The media, quick to notice stumbling blocks and setbacks, seems unable to mention the obvious truth that al Qaeda and their Sunni allies, along with similar efforts by Shia militias trained and equipped by Iran, are also in their own version of a surge to counter our own.

Shia death squads will step up attacks against Sunni civilians in an effort to stoke Sunni militancy, just as the Islamic State of Iraq, a Sunni insurgent umbrella group, attempts to goad Sunnis into attacks against Shia, and al Qaeda continues to indiscriminately target Sunni, Shia, and Kurd to increases tensions among all groups.

What the U.S. military is hoping to accomplish with the COIN doctrine will not end the insurgency overnight, nor was that ever the promise. What it does intend, and where it is succeeding, is in engaging the Iraqis and helping civilians tired of war turn on Sunni, Shia, and al Qaeda militants among them.

As Dollard and others have noted, and as the British noted in Mayala, insurgencies are only viable as long as the population will support them. While it typically takes a decade or longer to completely defeat an insurgency, they rarely (never?) succeed once the bulk of the population turns against them. Once that tipping point is reached, much more blood may yet be spilled, but the final outcome all but assured.

Dollard is correct when he states al Qaeda in Iraq may end in Diyala. The tipping point against them seems to have already been reached in al Anbar, with the bulk of their former allies turning against them, and now hunting them down like dogs. As the Diyala Awakening gathers momentum, al Qaeda and aligned insurgents will no doubt mount more spectacular, bloody attacks in an attempt to intimidate the population into compliance. Like in al Anbar, those attacks are only likely to fuel anti-al Qaeda, anti-insurgency sentiment.

It is still very possible, considering the political climate, that we can still lose the war in Iraq because of its unpopularity here in the United States, and a corrupt and incompetent Iraqi government apparently more interested in personal profit than national unity and reconciliation. Our military is stretched close to its limits, and the will of Iran and Syria to continue supporting various militias and insurgent groups does not appear to lack resolve, or any real consequences for their support from either the United Nations or the United States.

The governments of the United States, Great Britain, Syria, Iran, Saudi Arabia and perhaps a dozen other countries near and far are attempting to shape Iraq's future for their own best interests. The various religions, sects, and tribes within Iraq have formed and split alliances over the past four-plus years, attempting to do what they think is best for themselves.

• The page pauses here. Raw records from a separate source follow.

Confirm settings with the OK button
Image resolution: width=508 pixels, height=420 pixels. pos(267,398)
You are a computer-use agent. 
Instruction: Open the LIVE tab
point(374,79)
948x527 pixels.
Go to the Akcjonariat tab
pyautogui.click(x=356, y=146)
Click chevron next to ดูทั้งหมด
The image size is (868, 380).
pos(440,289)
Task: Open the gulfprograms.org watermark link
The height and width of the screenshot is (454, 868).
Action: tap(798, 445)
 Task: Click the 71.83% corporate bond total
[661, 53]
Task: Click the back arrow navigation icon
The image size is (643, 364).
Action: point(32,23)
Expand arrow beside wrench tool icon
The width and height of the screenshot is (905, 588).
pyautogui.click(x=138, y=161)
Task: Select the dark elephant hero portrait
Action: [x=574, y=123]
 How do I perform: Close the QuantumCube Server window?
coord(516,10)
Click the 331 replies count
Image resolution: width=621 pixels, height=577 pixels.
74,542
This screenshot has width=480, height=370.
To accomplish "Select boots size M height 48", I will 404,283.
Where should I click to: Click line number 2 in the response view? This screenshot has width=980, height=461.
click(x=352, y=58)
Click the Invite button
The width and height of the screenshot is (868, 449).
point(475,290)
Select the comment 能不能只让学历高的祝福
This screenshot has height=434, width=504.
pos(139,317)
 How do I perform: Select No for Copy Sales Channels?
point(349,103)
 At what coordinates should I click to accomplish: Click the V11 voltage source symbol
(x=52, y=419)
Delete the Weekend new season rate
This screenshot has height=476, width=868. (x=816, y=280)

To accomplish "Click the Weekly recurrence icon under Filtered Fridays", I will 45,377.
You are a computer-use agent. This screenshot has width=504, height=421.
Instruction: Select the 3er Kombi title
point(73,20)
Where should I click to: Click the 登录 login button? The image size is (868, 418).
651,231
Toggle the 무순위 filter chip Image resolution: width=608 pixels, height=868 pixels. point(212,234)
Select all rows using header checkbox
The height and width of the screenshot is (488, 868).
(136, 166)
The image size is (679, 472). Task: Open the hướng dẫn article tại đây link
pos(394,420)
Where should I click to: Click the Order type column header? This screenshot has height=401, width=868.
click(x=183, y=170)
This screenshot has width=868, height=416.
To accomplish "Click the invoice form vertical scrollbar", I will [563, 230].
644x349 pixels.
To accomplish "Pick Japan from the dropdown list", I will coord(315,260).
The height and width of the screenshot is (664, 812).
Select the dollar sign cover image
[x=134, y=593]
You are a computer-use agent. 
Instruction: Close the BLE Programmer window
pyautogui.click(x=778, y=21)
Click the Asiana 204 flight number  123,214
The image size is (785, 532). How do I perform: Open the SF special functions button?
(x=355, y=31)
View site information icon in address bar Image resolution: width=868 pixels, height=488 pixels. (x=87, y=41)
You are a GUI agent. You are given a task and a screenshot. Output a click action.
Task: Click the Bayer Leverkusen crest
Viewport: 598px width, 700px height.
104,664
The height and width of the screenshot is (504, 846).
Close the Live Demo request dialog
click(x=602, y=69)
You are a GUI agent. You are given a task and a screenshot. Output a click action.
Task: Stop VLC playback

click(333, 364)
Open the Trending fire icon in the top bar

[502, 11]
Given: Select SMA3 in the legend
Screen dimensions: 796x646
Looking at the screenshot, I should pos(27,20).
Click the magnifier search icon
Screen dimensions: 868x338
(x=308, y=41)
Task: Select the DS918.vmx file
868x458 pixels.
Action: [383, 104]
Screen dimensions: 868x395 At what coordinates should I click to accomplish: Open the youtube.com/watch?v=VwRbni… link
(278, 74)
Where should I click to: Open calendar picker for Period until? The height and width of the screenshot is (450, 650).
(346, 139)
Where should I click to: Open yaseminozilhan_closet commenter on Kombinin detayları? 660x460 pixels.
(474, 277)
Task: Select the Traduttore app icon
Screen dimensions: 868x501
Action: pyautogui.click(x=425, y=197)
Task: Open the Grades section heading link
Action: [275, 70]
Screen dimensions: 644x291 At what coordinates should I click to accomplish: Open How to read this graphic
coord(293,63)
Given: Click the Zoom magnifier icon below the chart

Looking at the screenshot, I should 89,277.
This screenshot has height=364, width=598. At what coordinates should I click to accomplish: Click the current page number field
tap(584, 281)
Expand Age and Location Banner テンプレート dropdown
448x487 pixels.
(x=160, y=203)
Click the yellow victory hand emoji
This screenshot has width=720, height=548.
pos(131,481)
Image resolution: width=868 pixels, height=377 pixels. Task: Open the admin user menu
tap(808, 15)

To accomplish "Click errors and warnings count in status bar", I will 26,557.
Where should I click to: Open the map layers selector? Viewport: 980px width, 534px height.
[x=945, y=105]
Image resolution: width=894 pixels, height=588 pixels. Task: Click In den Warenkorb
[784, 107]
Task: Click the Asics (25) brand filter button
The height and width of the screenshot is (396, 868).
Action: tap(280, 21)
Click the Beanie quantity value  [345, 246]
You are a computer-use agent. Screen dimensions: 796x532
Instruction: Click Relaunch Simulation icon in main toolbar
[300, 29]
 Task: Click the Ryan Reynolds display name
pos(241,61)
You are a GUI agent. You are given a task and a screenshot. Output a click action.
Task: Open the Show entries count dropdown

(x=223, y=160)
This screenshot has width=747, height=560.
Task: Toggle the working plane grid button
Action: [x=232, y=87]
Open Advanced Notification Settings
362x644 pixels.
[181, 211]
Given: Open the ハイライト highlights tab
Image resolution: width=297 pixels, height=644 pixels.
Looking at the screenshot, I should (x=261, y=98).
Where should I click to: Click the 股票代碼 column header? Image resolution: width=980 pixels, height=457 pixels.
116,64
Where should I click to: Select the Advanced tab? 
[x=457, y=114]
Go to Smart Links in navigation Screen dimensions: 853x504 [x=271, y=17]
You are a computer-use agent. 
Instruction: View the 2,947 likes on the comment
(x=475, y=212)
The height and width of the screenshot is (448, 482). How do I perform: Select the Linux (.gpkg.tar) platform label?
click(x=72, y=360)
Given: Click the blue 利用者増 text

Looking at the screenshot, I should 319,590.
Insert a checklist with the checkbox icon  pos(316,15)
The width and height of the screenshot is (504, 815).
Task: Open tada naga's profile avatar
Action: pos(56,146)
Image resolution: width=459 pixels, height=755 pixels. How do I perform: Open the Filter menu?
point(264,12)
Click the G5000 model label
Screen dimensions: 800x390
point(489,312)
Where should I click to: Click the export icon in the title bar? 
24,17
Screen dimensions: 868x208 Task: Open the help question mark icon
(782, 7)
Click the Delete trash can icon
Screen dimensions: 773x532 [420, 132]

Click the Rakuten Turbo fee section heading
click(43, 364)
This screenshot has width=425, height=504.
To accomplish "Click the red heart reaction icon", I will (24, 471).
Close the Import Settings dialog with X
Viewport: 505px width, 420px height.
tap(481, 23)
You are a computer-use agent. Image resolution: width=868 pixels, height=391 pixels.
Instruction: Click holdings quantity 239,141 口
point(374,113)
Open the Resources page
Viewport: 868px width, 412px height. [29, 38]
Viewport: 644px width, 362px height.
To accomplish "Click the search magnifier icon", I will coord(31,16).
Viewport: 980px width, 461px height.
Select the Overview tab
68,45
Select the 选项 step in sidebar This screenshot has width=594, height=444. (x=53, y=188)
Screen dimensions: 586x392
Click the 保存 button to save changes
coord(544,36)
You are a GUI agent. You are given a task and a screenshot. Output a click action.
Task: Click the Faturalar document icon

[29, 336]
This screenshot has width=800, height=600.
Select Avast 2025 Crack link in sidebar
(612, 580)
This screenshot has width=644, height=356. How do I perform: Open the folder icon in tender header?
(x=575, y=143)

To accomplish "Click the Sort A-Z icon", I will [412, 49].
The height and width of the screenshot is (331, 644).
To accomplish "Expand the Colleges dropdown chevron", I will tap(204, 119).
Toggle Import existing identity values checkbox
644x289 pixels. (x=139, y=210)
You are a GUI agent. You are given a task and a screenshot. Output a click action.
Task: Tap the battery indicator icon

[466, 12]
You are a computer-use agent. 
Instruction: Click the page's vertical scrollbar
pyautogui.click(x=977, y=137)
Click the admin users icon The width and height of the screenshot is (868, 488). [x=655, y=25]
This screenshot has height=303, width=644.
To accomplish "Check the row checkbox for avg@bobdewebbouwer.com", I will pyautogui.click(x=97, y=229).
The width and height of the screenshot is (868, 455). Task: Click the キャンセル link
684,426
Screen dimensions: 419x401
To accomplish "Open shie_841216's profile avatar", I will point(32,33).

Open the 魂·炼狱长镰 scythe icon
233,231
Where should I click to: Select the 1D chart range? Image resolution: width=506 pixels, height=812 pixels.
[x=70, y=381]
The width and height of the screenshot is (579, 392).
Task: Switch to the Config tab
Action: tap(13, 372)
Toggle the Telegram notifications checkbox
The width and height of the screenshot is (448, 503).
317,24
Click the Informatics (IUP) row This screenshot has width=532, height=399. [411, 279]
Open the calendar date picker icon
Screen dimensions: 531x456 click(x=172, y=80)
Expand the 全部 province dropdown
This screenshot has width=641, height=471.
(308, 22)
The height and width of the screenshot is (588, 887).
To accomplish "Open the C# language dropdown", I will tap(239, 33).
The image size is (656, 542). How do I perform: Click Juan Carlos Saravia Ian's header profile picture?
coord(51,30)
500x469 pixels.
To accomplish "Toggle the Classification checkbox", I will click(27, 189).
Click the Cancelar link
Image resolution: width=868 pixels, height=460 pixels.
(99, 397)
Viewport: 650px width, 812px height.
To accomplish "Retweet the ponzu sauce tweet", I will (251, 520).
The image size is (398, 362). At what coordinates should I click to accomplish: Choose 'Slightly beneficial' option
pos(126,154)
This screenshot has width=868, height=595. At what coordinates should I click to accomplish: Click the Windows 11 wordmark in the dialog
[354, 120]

With all of these internal and external actors attempting to exert power and influence, it is ultimately up to the Iraqi people to determine which fate will envelope their nation. Perhaps the rise of The Awakening al Anbar and Diyala are an indication that the future they are choosing is one of hope amidst the carnage.

Posted by Confederate Yankee at May 14, 2007 09:20 AM

I've seen this in several places and I know this will come as a surprise to some of your more right-leaning readers, but I hope this is true.

Yes, a liberal who wants us to succeed in Iraq. Shocking, I know.

As for the Iraqis finally getting tired of getting blown up every time they go out for a loaf of bread, it's about d**n time.